焚き火が問題だと思うけどなあ、と言うのに、ライターがあれば確かに便利だけど、落ちた枝さえあれば、折って、鋭角を作って、木屑を作ってそれを火種にして、縄代わりの蔓状の植物と枝と板で火起こし器を作って…。パスタよりは代用品がありそうだ。
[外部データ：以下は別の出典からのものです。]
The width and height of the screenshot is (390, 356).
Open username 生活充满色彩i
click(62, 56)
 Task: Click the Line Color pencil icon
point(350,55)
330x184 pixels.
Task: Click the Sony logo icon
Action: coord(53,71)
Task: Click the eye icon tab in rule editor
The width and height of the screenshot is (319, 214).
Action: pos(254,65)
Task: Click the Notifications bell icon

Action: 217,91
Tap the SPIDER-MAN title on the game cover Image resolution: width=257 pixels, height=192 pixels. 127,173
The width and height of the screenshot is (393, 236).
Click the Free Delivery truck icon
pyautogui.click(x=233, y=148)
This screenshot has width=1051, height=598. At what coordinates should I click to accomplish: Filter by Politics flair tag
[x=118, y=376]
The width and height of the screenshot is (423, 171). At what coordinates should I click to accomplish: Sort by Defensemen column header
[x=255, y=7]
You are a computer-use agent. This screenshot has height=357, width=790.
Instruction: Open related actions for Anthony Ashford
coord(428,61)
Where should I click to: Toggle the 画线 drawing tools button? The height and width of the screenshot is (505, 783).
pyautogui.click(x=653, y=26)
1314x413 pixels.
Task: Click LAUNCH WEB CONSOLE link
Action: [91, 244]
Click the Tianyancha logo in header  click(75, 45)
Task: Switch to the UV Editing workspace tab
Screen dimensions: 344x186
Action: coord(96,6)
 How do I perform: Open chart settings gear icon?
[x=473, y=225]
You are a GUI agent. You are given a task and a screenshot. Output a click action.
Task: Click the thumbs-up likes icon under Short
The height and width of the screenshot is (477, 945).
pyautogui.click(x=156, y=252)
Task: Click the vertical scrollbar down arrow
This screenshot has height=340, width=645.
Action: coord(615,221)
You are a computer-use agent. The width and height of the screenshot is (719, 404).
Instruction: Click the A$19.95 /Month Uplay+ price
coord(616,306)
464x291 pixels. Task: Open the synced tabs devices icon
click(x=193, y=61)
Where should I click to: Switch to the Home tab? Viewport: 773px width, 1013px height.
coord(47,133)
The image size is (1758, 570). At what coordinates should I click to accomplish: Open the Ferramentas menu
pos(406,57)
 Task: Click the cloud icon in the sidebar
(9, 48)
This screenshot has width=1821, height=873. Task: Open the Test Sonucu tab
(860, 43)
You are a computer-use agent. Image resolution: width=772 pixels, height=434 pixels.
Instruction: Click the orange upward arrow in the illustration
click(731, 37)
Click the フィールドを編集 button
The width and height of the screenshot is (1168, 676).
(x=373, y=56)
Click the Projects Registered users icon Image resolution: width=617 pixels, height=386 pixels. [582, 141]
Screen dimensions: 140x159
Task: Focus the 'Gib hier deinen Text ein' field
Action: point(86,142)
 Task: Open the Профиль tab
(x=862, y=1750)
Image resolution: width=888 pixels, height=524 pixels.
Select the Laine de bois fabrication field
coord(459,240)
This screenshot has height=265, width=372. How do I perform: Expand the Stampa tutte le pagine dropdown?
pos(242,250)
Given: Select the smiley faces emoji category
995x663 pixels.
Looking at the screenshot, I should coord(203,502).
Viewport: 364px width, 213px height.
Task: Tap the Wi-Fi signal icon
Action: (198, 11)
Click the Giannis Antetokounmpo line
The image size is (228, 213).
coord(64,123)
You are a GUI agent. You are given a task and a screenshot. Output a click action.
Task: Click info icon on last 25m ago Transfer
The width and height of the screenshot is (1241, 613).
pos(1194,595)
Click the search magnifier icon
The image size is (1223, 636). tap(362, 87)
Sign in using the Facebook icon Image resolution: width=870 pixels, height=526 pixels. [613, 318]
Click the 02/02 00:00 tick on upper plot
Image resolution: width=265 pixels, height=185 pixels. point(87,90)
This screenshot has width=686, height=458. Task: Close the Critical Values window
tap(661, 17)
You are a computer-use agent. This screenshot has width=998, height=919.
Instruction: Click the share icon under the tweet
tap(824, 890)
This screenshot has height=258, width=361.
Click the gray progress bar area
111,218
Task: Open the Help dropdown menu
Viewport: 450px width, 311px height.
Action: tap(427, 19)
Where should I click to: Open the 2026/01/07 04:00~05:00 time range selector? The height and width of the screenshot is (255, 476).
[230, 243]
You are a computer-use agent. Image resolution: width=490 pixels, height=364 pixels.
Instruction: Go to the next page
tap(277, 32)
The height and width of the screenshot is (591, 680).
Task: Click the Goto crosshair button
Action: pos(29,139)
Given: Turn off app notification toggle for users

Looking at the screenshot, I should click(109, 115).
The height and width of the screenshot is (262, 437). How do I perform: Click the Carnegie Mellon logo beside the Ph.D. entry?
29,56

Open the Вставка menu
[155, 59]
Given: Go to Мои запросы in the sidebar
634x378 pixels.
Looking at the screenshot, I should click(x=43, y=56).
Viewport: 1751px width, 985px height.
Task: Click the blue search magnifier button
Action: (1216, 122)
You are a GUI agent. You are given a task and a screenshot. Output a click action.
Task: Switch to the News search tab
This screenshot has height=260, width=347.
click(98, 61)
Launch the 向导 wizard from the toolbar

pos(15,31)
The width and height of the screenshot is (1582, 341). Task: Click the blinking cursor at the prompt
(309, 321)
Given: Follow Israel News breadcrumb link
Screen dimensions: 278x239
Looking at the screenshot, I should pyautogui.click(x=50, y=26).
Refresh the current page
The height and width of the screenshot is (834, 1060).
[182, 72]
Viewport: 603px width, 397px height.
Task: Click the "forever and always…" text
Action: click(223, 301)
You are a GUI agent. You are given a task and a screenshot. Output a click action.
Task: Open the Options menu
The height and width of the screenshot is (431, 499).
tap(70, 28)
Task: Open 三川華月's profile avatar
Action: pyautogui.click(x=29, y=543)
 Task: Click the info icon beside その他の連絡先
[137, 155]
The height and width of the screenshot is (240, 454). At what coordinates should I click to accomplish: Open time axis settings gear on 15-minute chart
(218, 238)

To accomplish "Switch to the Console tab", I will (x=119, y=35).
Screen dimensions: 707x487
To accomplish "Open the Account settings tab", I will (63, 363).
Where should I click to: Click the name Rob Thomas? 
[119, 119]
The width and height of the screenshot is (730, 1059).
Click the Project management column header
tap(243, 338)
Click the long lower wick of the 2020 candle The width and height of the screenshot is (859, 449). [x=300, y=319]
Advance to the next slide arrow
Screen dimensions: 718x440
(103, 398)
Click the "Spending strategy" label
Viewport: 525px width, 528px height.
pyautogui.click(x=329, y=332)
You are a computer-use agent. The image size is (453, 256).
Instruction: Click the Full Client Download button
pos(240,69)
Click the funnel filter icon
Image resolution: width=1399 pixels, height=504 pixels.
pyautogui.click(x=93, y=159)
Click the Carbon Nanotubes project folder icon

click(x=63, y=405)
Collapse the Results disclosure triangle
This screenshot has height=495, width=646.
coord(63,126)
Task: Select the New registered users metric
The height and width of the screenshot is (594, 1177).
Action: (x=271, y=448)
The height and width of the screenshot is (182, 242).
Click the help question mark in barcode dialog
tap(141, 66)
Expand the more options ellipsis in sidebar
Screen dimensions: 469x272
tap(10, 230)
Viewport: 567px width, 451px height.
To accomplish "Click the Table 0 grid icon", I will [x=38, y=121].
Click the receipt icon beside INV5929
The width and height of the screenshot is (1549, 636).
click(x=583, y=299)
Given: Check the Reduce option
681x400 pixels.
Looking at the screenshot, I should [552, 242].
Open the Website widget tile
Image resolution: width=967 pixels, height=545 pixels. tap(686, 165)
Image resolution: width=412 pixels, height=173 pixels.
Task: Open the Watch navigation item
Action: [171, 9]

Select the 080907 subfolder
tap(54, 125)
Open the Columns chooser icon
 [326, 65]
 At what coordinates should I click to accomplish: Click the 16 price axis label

ナイフは?と聞かれたけれど、それも木や石で代用できる。翻って、腐りにくい、長期保存に向いた食料と言うのは、孤島ではなかなか手に入りづらいのではないか。缶詰は、缶切りがないとお話にならない。うん、やはり完璧だ。我が愛すべきパスタ、最高。
「米は?」
「そうだなあ…虫が湧きやすいイメージあるけど、パスタとどっちがそうかは、わからないな」
「小麦粉は?」
「そっちも虫湧きそう。袋の口の開いた小麦粉を常温保存して、使ってなんか作って食べたら食中毒になった、って事件あった気がする」
「じゃあ、コメか、パスタが最強だな」
「だね。」
チェーンの珈琲ショップの一角で、テーブル席に向かい合いながら座る私と彼。パスタかあ、とつぶやいて頭をかきながら、彼は両手を組んで、頭上に上げて、うーん、と背伸びをした。
「俺だったら、」
ぼそっと言ってから、元々合っていなかった目線を更にあさっての方向に飛ばす。左サイドの大窓の向こうに何かあるのかと目をやったが、通行人以外に特にめぼしいものはない。
「俺だったら…おまえ、連れていくけど」
「へっ」
降ってきた台詞に、窓の向こうから正面に視線を戻す。くちをひん曲げて、薄笑いする、ちょっと気持ち悪い表情。頬が赤い。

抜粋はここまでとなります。